Роз вздохнула и прикрыла глаза. Когда она их открыла, глаза снова засветились оттенками лилового и зеленого. В них уже не было болотной жижи, да и лешачье злобное упрямство куда-то исчезло.
— Я была неправа, — хмуро созналась Роз. — Не было никакой артели. Паньоль писал вывески и портреты местных дам. И он взял несколько парней себе в помощь. Они готовили холсты, а за это он учил их писать вывески. За вывески платили, а денег тогда ни у кого не было. Брались за любую работу. Кто были эти парни, я не знаю. Они приходили и уходили. Потом приехал Кац. Он хвастал, что учился живописи и набивался к Паньолю в компаньоны. Но Паньоль над ним смеялся. Называл его мазилой. А потом изменил точку зрения и назначил Каца своим агентом. Хези торговался с хозяевами, которые заказывали вывески, принимал заказы и выступал на собраниях. Паньоль говорил мне, что у Каца неплохая рука, он может работать, но он лентяй.
— Значит, ты все-таки была знакома с Паньолем.
— Он бросил меня, как какую-нибудь подзаборную девку! — каркнула Роз и стала на полметра выше. — Он обещал жениться и вдруг исчез. Исчез и не оставил ничего, даже записки! Он сволочь и подлец, я ничего не хочу о нем знать!
Она снова сократилась до своих прежних птичьих размеров. Но внутри у нее все еще клокотала давняя обида. Клекот перерабатывался в сердитое сопение, от которого тряслись лиловые кудельки под сиреневой вуалькой.
— У тебя есть картины Паньоля того периода? — спросила я осторожно.
— Нет! Я порезала эти его картины на мелкие кусочки.
— А что на них было нарисовано?
— Я!
— Он подписывался «Шмерль»?
— Нет. Он писал Пэ, тире, Бе. Латинскими буквами.
— Кто же такой этот Шмерль?
— Понятия не имею! Паньоль ругал всех художников, ему никто не нравился. И называл Палестину «сионистским болотом». Он обещал увезти меня в Париж.
— Разве ты не из Парижа приехала?
— Ха! Я приехала из деревни под Варшавой.
— И ты никогда не была в Париже?
— Никогда! — У старушки задрожали губы. Она собиралась расплакаться, но сумела взять себя в руки. В маленькие крепкие, чудо какие талантливые ручки. — Я была любовницей, понимаешь? Нет, ты ничего не понимаешь! В маленьком городке это — кошмар. Он меня обесчестил. Паньоль. Потом я уже не могла выйти замуж.
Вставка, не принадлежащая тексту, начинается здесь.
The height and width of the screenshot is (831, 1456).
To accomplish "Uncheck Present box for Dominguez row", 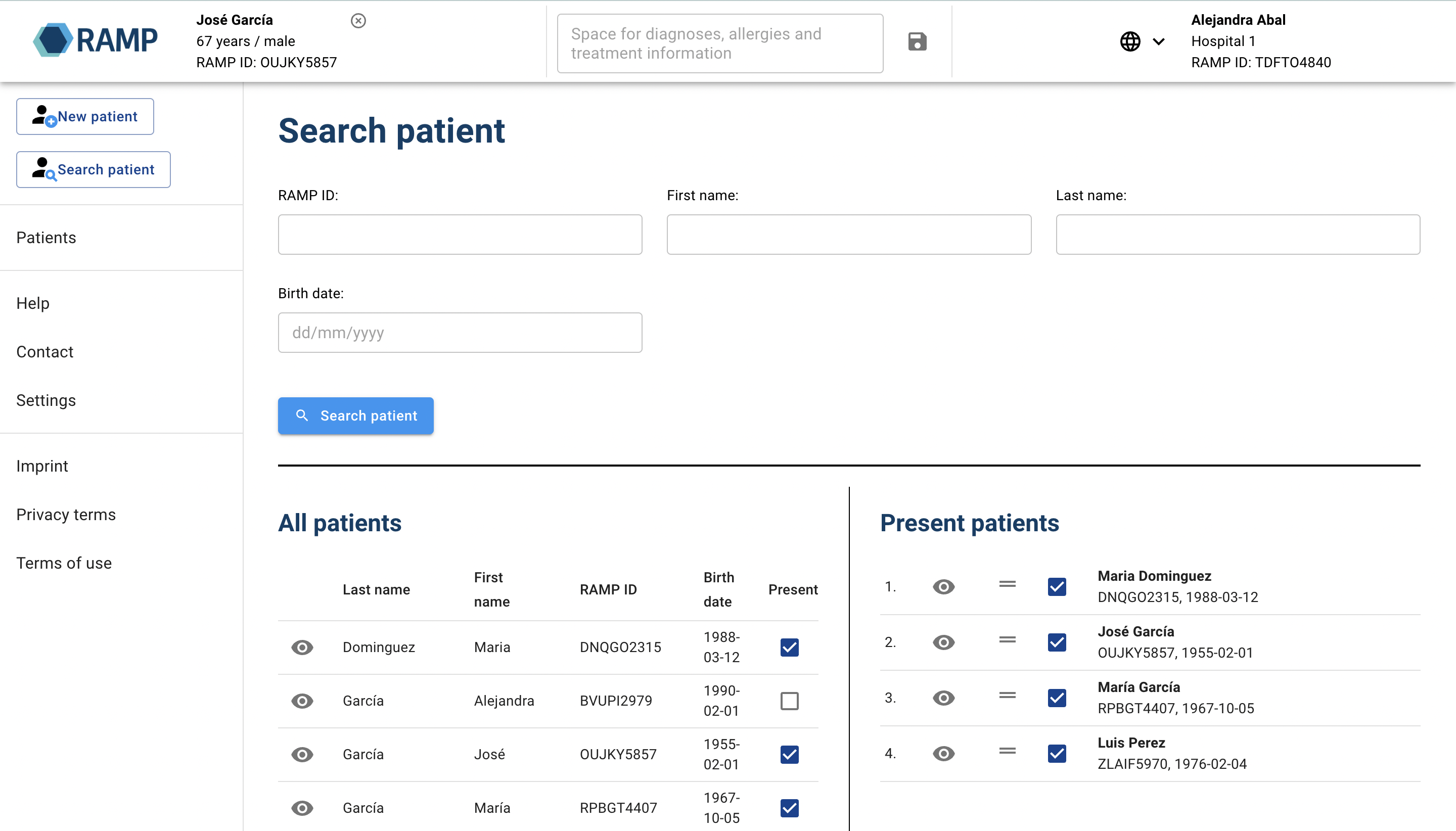I will pos(789,647).
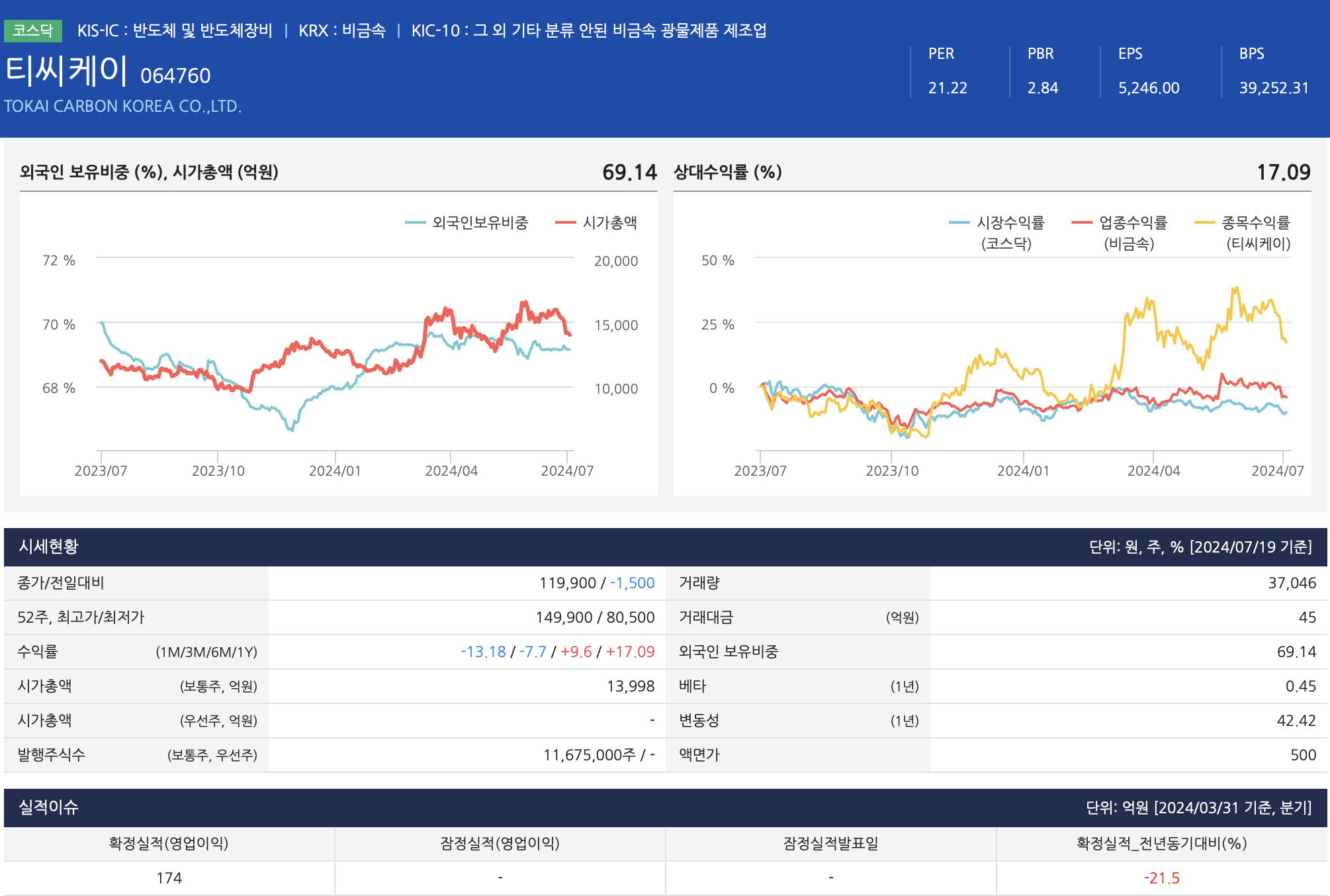This screenshot has height=896, width=1330.
Task: Select the 티씨케이 company name heading
Action: click(x=66, y=71)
— Тебя не брали замуж потому, что ты когда-то была любовницей Паньоля?
— Нет. Не поэтому, а потому что потом я уже не могла идти замуж за кого угодно. Паньоль меня выдумал. Это он выдумал, что я приехала из Парижа. И он помог мне открыть ателье. И рисовал для меня модели. И придумывал такие замечательные показы, что на них приезжали дамы из Тель-Авива и из Хайфы. Рассказывали, что сама Зина Дизенгоф приезжала, хотя известно, что к тому времени она уже лежала под могильной плитой. Но кто еще из тогдашних светских дам был так известен всему ишуву[8], как Зина Дизенгоф, которую сейчас обозначают непонятным именем «Цинна»?! А потом он исчез. Уехал в Тель-Авив по делам и никогда больше не возвращался.